Abstract 3211: High Prevalence of Myocardial Fibrosis and Left Ventricular Hypertrophy in Pediatric Friedreich’s Ataxia: a Cardiac Magnetic Resonance Imaging Study
Background: Friedreich’s Ataxia (FA), an autosomal recessive neurodegenerative disorder, is the most common cause of ataxia in the US (1 in 40,000 Caucasians). Cardiomyopathy is present in approximately 92% of patients, and is the leading cause of death. Purpose: To determine the prevalence of left ventricular hypertrophy (LVH) and myocardial fibrosis in pediatric patients with FA.

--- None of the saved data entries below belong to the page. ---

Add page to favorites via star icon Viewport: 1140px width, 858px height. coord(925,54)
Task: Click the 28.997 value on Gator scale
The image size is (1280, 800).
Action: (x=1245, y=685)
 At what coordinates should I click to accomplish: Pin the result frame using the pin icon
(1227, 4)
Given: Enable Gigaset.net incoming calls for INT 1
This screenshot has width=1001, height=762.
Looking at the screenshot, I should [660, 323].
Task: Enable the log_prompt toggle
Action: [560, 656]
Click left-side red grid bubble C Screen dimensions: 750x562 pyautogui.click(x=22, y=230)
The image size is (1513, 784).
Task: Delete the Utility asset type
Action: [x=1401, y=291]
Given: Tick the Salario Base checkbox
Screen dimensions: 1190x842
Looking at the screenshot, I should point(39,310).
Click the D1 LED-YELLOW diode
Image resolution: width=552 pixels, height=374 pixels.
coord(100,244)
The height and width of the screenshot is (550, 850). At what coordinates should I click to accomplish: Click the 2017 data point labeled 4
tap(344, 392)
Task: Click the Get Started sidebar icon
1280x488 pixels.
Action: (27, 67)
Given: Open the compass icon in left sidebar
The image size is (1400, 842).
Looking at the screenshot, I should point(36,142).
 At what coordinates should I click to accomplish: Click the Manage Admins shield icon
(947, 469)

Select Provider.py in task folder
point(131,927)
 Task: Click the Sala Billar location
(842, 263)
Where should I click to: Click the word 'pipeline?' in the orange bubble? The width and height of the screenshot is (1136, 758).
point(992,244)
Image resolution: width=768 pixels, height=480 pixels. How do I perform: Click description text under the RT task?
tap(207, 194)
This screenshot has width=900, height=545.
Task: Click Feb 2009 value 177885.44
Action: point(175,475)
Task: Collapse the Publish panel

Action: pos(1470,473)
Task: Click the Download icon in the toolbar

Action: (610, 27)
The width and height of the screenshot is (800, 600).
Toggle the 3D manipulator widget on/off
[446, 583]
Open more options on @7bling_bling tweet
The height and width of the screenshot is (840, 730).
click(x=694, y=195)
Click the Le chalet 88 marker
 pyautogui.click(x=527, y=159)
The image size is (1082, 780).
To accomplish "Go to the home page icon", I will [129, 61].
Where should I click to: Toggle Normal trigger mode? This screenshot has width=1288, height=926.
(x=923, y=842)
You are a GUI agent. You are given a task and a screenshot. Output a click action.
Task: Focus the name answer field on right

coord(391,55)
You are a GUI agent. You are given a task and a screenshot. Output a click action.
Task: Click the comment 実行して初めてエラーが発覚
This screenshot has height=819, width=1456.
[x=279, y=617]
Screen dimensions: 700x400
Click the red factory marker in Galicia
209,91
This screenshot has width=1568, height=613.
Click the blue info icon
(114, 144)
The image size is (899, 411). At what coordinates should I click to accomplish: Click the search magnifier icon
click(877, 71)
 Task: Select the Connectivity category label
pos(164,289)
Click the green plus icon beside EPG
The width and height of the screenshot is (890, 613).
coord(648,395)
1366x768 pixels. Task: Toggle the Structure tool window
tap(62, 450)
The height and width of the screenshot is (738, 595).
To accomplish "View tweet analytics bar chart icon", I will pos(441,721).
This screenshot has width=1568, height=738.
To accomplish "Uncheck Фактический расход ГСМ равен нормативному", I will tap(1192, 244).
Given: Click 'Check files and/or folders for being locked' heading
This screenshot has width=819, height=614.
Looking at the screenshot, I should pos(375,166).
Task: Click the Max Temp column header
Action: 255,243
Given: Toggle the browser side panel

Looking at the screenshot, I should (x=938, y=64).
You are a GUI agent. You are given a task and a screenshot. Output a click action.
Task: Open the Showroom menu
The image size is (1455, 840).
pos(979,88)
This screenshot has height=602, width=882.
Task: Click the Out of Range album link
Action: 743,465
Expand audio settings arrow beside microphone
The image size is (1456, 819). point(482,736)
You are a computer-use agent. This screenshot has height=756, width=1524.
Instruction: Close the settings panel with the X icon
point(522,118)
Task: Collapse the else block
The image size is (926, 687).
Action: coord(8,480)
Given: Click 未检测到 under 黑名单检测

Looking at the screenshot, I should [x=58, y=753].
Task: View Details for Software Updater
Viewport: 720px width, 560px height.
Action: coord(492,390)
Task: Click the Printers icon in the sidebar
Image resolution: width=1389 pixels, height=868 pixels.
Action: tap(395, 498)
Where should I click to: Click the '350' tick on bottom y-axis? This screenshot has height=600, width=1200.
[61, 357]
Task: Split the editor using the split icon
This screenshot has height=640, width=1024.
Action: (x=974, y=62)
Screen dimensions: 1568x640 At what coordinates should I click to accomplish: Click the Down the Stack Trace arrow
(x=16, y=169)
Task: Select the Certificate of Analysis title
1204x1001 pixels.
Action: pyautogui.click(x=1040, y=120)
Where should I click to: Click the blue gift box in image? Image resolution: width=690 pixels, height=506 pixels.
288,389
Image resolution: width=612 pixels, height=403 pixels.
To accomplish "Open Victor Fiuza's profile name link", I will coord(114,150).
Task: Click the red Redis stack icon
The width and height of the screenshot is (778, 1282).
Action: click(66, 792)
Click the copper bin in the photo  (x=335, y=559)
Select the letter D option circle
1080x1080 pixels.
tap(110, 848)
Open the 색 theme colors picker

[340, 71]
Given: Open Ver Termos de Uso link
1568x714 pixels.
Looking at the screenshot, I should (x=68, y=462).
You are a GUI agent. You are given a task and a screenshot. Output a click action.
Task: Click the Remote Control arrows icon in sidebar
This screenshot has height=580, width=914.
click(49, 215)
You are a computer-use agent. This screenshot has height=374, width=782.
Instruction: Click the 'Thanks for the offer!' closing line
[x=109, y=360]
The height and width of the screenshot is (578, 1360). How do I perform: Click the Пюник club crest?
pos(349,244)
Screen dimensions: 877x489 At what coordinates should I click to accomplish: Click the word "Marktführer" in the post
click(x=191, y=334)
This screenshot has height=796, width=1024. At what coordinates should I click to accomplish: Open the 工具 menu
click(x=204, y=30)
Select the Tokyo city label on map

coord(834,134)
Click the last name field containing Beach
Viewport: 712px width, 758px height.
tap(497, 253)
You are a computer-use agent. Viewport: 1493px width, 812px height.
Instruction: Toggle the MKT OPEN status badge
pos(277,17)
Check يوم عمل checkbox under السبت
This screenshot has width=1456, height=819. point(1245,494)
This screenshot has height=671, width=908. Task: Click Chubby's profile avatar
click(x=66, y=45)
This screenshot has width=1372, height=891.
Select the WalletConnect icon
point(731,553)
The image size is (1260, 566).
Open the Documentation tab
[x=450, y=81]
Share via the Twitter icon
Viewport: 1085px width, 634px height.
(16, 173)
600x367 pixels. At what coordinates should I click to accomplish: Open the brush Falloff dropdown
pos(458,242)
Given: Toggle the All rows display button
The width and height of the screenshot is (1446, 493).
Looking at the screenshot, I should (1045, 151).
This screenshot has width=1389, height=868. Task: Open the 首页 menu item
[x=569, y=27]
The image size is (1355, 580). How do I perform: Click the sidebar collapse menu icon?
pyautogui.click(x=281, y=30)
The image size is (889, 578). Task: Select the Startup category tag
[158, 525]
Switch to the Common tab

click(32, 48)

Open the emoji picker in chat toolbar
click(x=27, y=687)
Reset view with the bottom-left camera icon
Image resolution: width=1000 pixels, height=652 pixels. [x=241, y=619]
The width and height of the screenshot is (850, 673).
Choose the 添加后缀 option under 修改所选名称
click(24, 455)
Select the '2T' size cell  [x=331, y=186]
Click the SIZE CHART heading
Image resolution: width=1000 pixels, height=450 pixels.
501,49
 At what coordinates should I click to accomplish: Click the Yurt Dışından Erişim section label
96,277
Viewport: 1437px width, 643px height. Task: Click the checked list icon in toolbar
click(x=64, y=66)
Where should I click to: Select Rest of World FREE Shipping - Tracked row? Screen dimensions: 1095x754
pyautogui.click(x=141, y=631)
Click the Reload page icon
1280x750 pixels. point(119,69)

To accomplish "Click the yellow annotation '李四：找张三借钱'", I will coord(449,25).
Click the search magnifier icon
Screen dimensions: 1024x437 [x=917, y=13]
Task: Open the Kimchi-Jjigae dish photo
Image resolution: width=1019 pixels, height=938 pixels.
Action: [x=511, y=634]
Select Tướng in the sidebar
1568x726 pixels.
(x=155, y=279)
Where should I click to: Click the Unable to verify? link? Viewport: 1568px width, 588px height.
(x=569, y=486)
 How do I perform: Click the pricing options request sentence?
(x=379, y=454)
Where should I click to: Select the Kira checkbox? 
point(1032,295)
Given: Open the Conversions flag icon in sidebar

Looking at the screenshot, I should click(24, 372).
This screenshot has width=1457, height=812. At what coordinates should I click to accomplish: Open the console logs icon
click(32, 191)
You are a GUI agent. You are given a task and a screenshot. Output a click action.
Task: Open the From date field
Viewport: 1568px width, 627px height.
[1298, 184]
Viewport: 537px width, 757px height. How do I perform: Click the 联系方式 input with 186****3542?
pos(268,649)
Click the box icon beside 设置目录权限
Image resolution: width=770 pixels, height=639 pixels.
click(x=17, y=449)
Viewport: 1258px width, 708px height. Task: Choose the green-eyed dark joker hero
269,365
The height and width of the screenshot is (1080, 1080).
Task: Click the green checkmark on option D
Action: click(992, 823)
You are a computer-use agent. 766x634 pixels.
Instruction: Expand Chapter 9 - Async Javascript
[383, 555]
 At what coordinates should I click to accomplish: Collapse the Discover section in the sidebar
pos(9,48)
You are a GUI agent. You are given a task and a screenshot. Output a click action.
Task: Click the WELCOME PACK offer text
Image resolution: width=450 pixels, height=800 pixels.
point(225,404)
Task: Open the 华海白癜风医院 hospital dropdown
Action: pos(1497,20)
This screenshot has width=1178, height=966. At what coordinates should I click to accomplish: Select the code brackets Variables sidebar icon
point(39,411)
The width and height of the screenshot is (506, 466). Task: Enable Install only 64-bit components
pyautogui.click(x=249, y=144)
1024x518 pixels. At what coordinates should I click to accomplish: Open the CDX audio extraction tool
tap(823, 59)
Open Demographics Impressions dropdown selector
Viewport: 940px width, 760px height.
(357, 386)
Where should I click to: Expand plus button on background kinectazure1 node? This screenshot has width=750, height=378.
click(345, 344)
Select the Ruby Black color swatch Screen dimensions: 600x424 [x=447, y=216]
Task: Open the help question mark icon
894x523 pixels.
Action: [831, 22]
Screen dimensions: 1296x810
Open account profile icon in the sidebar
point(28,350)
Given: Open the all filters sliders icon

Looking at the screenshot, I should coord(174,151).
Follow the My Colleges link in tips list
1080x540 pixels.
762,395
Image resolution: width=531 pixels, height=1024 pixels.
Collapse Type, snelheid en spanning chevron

Methods: Forty eight pediatric patients with FA were recruited for a double blind placebo controlled National Institutes of Health sponsored study of Idebenone. Prior to the investigational treatment, all of the patients were offered a cardiac MRI cine study with the option to receive contrast. All patients were scanned on a Siemens 1.5 Tesla Avanto magnet using an 8 element phased array coil. Cine imaging was performed with steady state free precession (SSFP). Delayed enhancement (DE) imaging was performed using a single-shot phase-sensitive inversion-recovery SSFP sequence, 10 minutes post-administration of 0.15 mmol/kg gadolinium-DTPA. Additional higher resolution DE images were obtained in long and short axis views using a phase-sensitive inversion recovery gradient echo sequence to confirm abnormal regions. Left Ventricular Ejection Fraction (LVEF) and myocardial mass were measured by planimetry, and DE was determined by a consensus of two cardiologists. Results: 45/48 patients completed the cine MRI, and 36/45 completed the gadolinium DE imaging. There were no complications. There were 24 males and 21 females. The average LVEF was 64.1% +/− 7.1, 6/45 (13%) had an abnormal LVEF of less than 55%. The average myocardial mass in diastole was 73.7 +/− 19.6 and in systole was 75.2 +/− 20. The prevalence of LVH was 27% (12/45 patients) as defined by a myocardial mass >80g/m2. The prevalence of atypical DE was 50% (18/36 patients). The DE pattern was similar to that seen in myocarditis and was predominately located in the mid wall, patchy, and did not follow the distribution of coronary arteries.
Conclusions: DE abnormalities are more common than either LVH, or decreased LVEF. This abnormal DE pattern likely represents myocardial fibrosis. Thus, myocardial fibrosis in these patients may be an early indicator of disease progression, and LVH may be secondary to the myocardial fibrosis.